Eğitimin mevcut yapısında da benzer bir tablo söz konusudur. Mevcut duruma yönelik müfredat analizlerinde, çeşitlilik olmakla birlikte uluslararası ve ulusal düzeyde

Mimarlıkta Yapı ve Yapım Teknolojileri (MYYT) eğitiminin mimarlık lisans eğitimi kapsamında önemli bir yer kapladığı görülmektedir. Söz konusu bu çeşitlilik, Mimarlıkta Yapı ve Yapım Teknolojileri (MYYT) eğitiminin hem nicel hem de nitel özelliklerini etkilemekte, bir yandan zenginliğe yol açabildiği gibi kontrolsüzlüğü de bu alana yönelik eğitimde zaafiyetlere sebep olabilmektedir.

Türkiye’deki Mimarlıkta Yapı ve Yapım Teknolojileri (MYYT) eğitiminin müfredat içerisindeki özelliklerinin incelenmesinin yanısıra içeriği ve bu içeriğin ele alınış biçimi incelendiğinde mevcut Mimarlıkta Yapı ve Yapım Teknolojileri (MYYT) eğitim literatürü ile benzer bir yapıya sahip olduğu görülmüştür. Mimarlıkta Yapı ve Yapım Teknolojileri (MYYT) eğitimi kapsamında ele alınan konular çeşitlilik göstermekle birlikte, detay/detaylandırma süreci konusu bu alana yönelik eğitimin omurgasını oluşturduğu ortaya çıkmıştır. Bu önemli konuya yönelik eğitimde de literatürle paralel olarak özgün ve kapsayıcı yaklaşımlarla sıklıkla karşılaşmak mümkün olmamakla birlikte yine Analiz Etme & Değerlendirme düzeyi oldukça ihmal edilmiş durumdadır.
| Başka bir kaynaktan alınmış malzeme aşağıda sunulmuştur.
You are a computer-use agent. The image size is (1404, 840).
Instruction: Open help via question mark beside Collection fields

Mevcut bir detayın okunması, analiz edilmesi ve değerlendirilmesine yönelik özgün çalışmaların oldukça az olduğu eğitim uygulamalarında, bu eğitim düzeyinde mahrum kalan öğrencilerin ise detay içerisindeki bazı katmanların / bileşenlerin ne işe yaradığını anlayamadıkları ve bileşenlerin hangi performansı karşılamaya yönelik olarak detay içerisinde yer aldıklarını tespit etmekte zorlandıkları görülmüş, ayrıca detayı okuma becerisinden mahrum olan bu öğrencilerin detay çizimlerini “çok karmaşık” olarak nitelendirdikleri ve bunun sonucunda da detay çizimlerinde yazılı bilgiler ile çizili bilgileri eşleştirmekte zorlandıkları anlaşılmıştır.
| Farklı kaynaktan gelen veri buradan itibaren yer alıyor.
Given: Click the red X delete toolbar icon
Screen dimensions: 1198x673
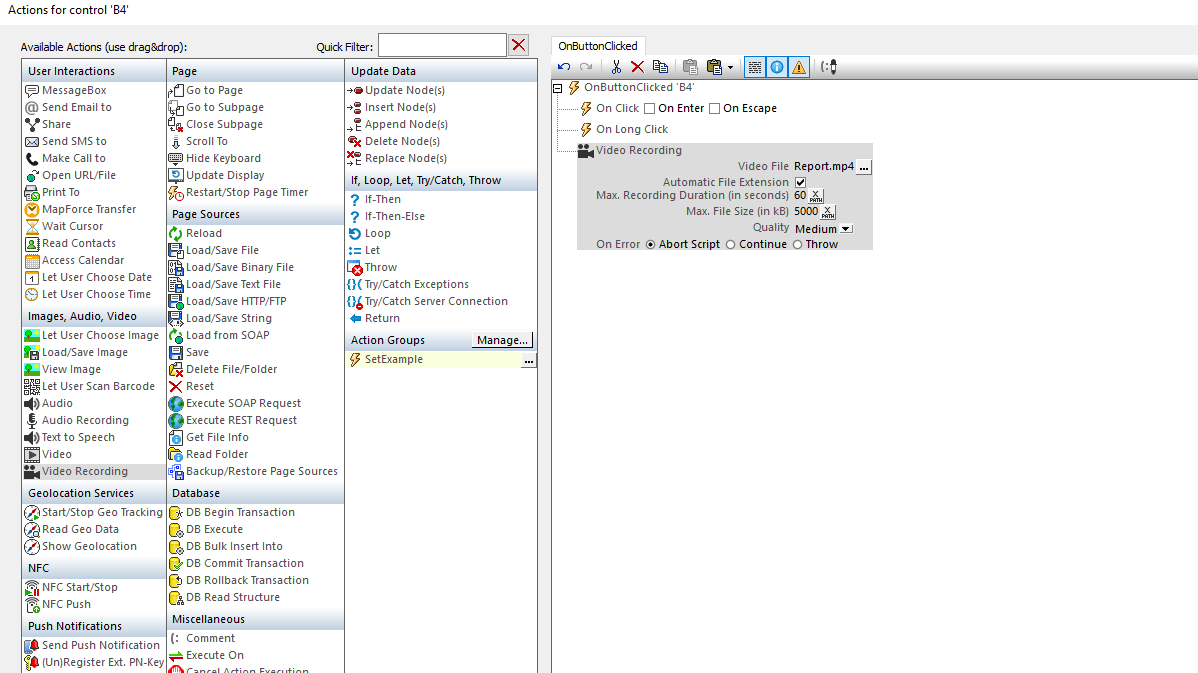Looking at the screenshot, I should click(637, 67).
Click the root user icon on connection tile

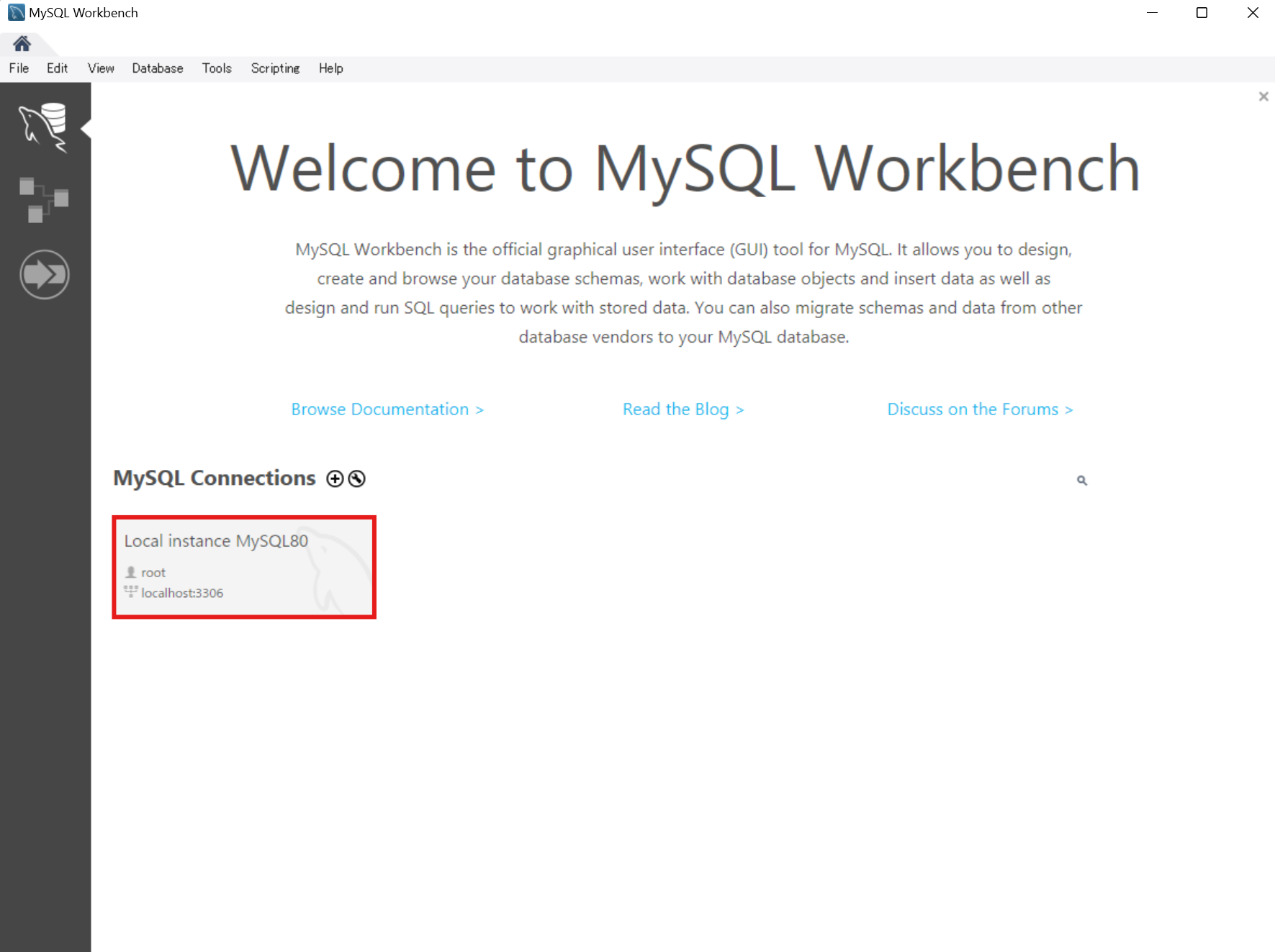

Yapılan değerlendirmeler ışığında Mimarlıkta Yapı ve Yapım Teknolojileri (MYYT) eğitimi dahilinde ele alınan detay/detaylandırma konusuna ve bu konunun hatırlama & anlama düzeyinde sunulmasına yönelik olarak kapsayıcı, sistematik ve özgün bir yaklaşıma ihtiyaç olduğu ve bu yaklaşımın eğitimde kullanılabilirliğinin ölçülebilmesi adına bir uygulanmasının yapılması gerektiği görülmüştür.